Risk averse P2P lending is not a contradiction in terms

The NACFB is pleased to note an important change to its Professional Indemnity Insurance product. After a lot of work with Towergate Insurance and Funding Circle, the NACFB’s members can now arrange an unrestricted number of commercial loans with peer-to-peer lenders without jeopardising their insurance cover.

Related topics:  Commercial,  Commercial finance
Rob Lankey | CEO - NACFB
5th April 2017
rob lankey nacfb

Under the terms of the trade body’s membership, NACFB brokers must have professional indemnity insurance which covers them against claims of mis-selling from clients. Until March, however, insurance companies had restricted the amount of business commercial finance brokers could place with peer-to-peer lenders for their cover to stay valid.

To create a fictitious example, let’s imagine a company called FundPopulus. Insurers have not had time to really get to know FundPopulus, so they don’t feel comfortable about guaranteeing the quality of the third party’s behaviour. And FundPopulus suffers from this wariness, because it has missed out on some deals, with intermediaries carefully watching the terms of their own cover. It’s in both parties’ interests to fix that situation, and that’s what we’re helping to achieve.

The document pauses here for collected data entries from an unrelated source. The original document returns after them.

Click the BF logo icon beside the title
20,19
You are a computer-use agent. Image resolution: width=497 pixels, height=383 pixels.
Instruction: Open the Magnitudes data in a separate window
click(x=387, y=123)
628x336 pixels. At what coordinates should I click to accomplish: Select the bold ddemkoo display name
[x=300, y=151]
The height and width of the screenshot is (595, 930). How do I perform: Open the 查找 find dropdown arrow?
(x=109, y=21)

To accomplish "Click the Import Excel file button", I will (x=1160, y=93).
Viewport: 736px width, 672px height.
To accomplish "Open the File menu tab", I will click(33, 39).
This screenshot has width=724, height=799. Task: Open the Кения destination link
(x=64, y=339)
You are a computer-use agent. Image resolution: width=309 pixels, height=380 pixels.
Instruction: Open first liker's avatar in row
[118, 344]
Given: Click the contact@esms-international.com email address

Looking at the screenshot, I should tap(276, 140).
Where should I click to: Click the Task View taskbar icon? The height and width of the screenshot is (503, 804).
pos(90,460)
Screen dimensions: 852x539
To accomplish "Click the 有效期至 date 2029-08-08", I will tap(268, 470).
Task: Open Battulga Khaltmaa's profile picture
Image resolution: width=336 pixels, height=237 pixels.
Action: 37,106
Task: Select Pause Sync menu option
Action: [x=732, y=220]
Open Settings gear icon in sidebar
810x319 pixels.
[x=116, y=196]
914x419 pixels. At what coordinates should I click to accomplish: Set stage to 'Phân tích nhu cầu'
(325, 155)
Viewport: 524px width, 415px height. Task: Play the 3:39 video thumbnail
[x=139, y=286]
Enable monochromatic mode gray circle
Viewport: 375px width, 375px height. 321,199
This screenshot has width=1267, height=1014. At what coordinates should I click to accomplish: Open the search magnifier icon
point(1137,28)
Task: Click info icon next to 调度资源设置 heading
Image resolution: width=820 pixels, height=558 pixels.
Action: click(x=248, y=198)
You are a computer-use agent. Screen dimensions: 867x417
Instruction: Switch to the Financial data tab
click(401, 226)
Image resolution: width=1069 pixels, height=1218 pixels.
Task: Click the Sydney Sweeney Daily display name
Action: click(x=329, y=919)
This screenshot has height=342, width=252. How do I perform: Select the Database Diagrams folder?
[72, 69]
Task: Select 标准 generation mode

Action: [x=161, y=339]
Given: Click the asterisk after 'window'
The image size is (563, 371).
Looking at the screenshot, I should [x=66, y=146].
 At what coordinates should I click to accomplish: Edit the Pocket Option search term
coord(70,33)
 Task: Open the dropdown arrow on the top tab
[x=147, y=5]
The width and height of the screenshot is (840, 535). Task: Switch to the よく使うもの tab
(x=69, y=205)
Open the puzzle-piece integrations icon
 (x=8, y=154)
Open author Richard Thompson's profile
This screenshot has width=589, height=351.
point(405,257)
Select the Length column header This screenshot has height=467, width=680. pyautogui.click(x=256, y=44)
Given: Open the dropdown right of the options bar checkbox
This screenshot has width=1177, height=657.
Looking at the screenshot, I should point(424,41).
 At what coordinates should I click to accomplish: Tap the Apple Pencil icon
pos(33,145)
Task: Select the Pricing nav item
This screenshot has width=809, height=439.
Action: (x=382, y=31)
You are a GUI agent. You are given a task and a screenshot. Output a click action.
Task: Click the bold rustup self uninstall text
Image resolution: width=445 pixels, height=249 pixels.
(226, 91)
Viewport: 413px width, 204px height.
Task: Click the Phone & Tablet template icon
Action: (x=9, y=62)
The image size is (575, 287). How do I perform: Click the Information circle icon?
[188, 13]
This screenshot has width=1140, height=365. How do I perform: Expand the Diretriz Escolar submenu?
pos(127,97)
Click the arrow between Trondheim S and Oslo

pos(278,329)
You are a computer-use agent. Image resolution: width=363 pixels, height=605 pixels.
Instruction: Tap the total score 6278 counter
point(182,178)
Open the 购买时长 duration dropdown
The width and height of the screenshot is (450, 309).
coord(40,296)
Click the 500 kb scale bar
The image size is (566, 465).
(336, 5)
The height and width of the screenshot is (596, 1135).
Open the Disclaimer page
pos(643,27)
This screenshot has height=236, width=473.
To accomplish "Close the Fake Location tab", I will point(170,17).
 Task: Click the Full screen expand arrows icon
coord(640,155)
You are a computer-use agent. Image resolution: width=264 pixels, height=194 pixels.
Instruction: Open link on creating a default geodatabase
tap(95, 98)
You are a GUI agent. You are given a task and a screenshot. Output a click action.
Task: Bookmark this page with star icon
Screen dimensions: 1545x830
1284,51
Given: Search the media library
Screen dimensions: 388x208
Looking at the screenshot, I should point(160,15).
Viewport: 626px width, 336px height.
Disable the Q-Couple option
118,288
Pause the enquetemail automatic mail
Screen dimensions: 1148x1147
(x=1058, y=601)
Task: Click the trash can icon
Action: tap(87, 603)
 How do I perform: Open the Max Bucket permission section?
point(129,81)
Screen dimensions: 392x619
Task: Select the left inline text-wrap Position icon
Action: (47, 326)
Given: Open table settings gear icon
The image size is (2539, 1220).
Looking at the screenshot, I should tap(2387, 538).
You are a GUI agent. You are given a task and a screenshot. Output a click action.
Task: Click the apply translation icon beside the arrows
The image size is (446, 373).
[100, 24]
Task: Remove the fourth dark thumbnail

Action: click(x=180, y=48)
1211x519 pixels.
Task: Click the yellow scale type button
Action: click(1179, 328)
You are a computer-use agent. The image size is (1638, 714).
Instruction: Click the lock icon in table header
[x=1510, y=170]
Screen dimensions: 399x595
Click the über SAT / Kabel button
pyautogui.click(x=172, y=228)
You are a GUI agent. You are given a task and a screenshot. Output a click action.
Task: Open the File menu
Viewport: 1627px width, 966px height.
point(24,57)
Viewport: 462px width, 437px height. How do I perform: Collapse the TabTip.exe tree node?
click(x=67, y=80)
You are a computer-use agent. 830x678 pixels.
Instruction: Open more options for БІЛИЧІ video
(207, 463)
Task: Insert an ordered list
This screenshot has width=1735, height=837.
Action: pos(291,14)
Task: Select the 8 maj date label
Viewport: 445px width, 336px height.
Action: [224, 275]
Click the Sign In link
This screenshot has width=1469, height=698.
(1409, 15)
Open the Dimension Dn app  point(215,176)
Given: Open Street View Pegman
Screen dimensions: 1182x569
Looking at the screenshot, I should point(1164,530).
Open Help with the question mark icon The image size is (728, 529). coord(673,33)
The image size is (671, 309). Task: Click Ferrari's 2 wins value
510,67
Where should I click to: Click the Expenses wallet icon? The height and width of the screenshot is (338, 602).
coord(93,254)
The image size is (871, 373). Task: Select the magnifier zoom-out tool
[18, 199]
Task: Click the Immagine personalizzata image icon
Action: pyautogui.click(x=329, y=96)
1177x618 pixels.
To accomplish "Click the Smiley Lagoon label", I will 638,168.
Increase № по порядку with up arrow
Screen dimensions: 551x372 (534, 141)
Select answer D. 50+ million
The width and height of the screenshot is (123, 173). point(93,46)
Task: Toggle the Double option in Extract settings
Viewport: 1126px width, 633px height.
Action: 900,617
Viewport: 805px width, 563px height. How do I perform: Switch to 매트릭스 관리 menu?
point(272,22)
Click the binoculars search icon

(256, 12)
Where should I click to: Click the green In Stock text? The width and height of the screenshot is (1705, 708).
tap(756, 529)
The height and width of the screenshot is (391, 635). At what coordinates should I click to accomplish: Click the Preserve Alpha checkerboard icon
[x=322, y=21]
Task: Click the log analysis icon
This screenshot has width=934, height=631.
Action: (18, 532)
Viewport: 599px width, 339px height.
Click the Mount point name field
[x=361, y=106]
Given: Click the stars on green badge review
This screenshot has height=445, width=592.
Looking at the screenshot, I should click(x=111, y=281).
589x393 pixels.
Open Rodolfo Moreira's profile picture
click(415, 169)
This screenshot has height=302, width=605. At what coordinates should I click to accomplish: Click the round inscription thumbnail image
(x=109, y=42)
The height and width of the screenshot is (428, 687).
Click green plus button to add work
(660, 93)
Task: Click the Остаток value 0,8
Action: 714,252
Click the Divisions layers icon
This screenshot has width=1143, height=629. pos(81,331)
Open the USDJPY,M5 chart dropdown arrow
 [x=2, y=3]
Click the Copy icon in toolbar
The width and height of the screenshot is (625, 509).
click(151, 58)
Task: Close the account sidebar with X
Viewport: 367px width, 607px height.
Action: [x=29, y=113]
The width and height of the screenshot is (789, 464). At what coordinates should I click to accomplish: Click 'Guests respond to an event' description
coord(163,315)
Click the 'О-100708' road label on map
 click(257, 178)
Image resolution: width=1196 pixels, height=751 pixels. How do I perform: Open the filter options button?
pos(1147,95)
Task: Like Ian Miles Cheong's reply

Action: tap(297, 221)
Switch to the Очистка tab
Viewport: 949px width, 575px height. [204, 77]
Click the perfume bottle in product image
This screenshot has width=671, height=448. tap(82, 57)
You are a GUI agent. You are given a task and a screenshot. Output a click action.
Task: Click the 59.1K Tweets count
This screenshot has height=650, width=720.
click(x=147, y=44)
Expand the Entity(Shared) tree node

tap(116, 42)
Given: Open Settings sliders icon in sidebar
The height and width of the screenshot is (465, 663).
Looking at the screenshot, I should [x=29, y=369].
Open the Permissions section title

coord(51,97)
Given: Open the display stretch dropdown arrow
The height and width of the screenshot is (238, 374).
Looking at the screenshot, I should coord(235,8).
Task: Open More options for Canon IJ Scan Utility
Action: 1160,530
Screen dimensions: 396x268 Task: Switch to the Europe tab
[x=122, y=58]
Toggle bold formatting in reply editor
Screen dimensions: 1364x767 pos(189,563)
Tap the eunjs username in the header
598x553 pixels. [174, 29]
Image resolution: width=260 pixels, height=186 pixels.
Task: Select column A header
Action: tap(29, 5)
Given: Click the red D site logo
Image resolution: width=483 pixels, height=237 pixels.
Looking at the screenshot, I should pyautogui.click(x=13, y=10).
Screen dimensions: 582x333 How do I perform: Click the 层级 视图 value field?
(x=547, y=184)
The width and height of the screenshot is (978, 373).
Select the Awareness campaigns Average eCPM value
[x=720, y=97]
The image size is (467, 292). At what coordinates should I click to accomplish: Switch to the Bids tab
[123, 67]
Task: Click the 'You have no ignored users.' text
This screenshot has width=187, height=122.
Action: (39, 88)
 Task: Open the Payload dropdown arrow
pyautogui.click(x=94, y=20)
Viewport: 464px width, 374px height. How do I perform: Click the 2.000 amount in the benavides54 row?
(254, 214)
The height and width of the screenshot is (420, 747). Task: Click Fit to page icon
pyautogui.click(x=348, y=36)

There is another interesting unifying factor in SMEs who turn to the peer-to-peer option. The very newest businesses are often turned away, or know that they will be rejected and so go elsewhere. The longest-established businesses have tried and tested funding arrangements and long-term relationships with conventional lenders. Our partners at Experian say it is businesses between five and fifteen years old who make up the bulk of P2P converts.

Experian’s Rolf Hickmann puts it like this; “The highest success rates are among medium-sized and fairly established firms with mature structures.” Or, in my own words, successful borrowers are young enough to be flexible and creative, but old enough to get through the door in the first place.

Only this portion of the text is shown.